Said one doctor, “The bottom line is we don’t really know how sex hormones impact any adolescent’s brain development. We know there’s a lot of brain development between childhood and adulthood, but it’s not clear what’s behind that.”
This just isn’t natural. The hormones are bad for the baby. https://t.co/WAlbKNOfWa
— Kassy Dillon (@KassyDillon) September 2, 2016
‘My brother’s pregnancy’
The agenda has created the circumstances that allow for Time headlines such as “My Brother’s Pregnancy and the Making of a New American Family.”
The report this week starts out, “My brother Evan was born female. He came out as transgender 16 years ago but never stopped wanting to have a baby.
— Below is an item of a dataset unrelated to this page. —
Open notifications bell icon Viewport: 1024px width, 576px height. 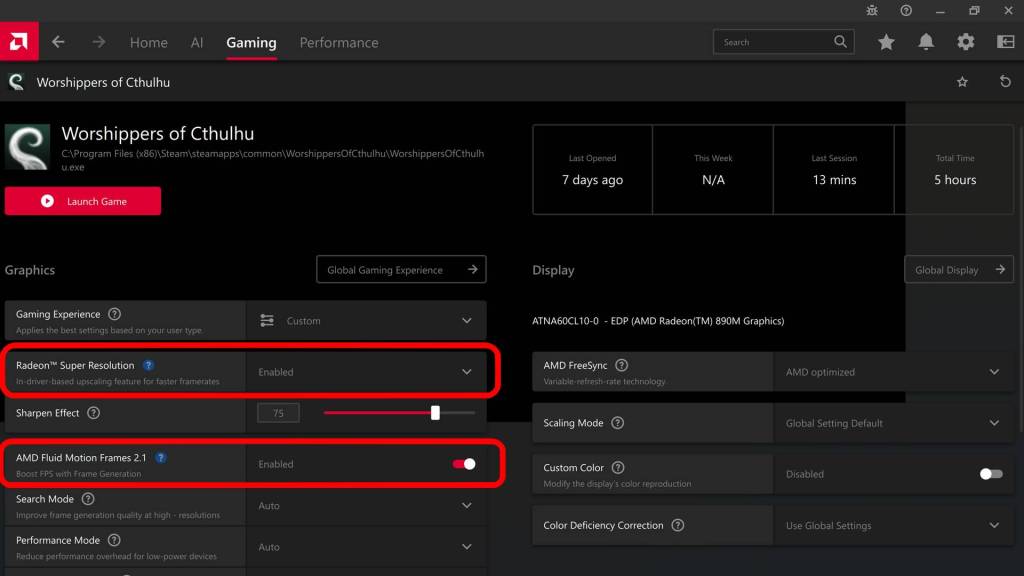pos(926,42)
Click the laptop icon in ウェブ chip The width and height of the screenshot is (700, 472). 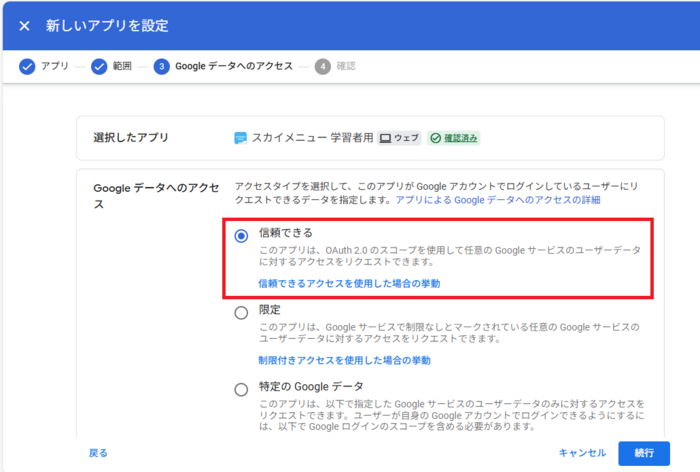pyautogui.click(x=384, y=138)
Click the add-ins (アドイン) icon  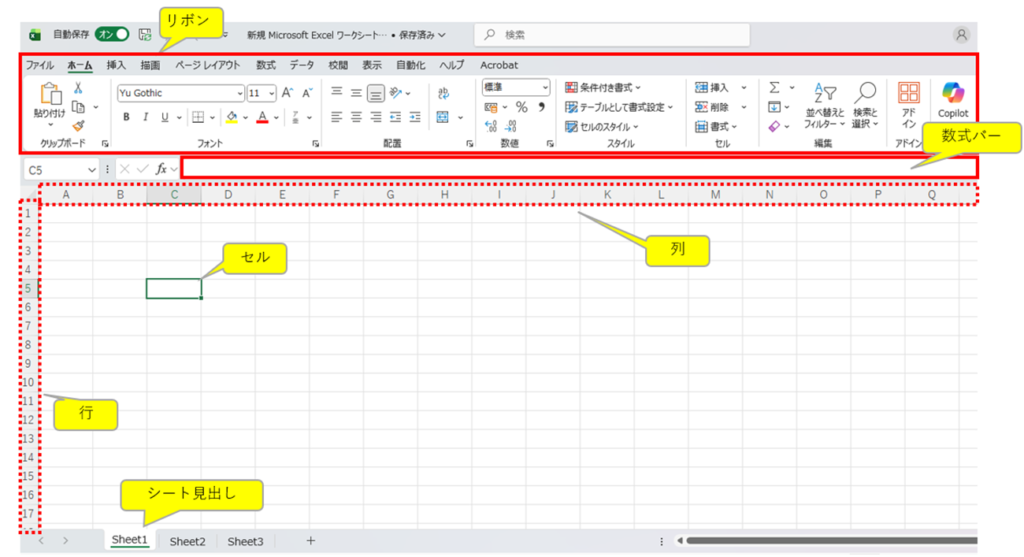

This spring he gave birth to his first child.”
An accompanying image has a cutline, “Evan, who stopped his hormone treatments before trying to get pregnant, chest-feeds his newborn son in their Massachusetts home.”
And at the Guardian was the headline “Breastfeeding as a trans dad: ‘A baby doesn’t know what your pronouns are.'”
“[Trevor] MacDonald, soft-spoken and sporting a wispy goatee, was breastfeeding his first child at the time. He and his partner had splashed on a lavish dinner, baby in tow. When his son began fussing, MacDonald eyed the waitstaff and patrons wandering about in formal attire and thought it best to head to the restroom.
“It was there, holding his fussing son, that he was struck by the incongruity of nursing a child in a men’s bathroom,” the report said.